### TASK TO CARRY OUT
Answer these from the patent excerpt below, using the same numbering.
1. What does FIG. 2 show?
2. Which figures illustrate schematic diagrams of a pixel electrode?
3. What property does FIG. 5 compare between the 12-division and 4-division displays?

BRIEF DESCRIPTION OF THE DRAWINGS
[0033] FIG. 1 illustrates a detailed top plan view of a pixel
according to an exemplary embodiment of the present disclosure.
[0034] FIG. 2 illustrates a cross-sectional view taken along line
II-II of FIG. 1.
[0035] FIG. 3 is a schematic diagram representing liquid crystal
control as arrows in a unit pixel electrode, a length of a short
side of which is equal to or less than about 100 .mu.m and a length
of a long side of which is equal to or less than two times the
short side.
[0036] FIG. 4 illustrates experimental data comparing transmittance
of a comparative example of a 12-division liquid crystal display
having a square-shaped unit pixel electrode to transmittances of
exemplary embodiments of 6-division and 4-division liquid crystal
displays respectively having rectangular-shaped unit pixel
electrodes.
[0037] FIG. 5 illustrates experimental data comparing the response
time of a comparative example of a 12-division liquid crystal
display having a square-shaped unit pixel electrode to the response
time of an exemplary embodiment of a 4-division liquid crystal
display having a rectangular-shaped unit pixel electrode.
[0038] FIG. 6 illustrates experimental data of a control time
according to a size of a unit pixel electrode in a comparative
example of a 12-division liquid crystal display.
[0039] FIG. 7 illustrates a detailed top plan view of a pixel
according to an exemplary embodiment of the present disclosure.
[0040] FIGS. 8 to 12 illustrate schematic diagrams of a pixel
electrode of a liquid crystal display according to an exemplary
embodiment of the present disclosure.
[0041] FIG. 13 illustrates a perspective view of a liquid crystal
display according to an exemplary embodiment of the present
disclosure.
DETAILED DESCRIPTION OF THE EMBODIMENTS
[0042] The present disclosure will be described more fully
hereinafter with reference to the accompanying drawings, in which
exemplary embodiments of the disclosure are shown. As those skilled
in the art would realize, the described embodiments may be modified
in various different ways, all without departing from the spirit or
scope of the present disclosure.

### SOURCE MATERIAL
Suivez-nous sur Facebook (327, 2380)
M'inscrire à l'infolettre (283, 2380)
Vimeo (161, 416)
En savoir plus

### ANSWER TO THIS PROBLEM
1. A cross-sectional view taken along line II-II of FIG. 1.
2. FIGS. 8 to 12.
3. Response time.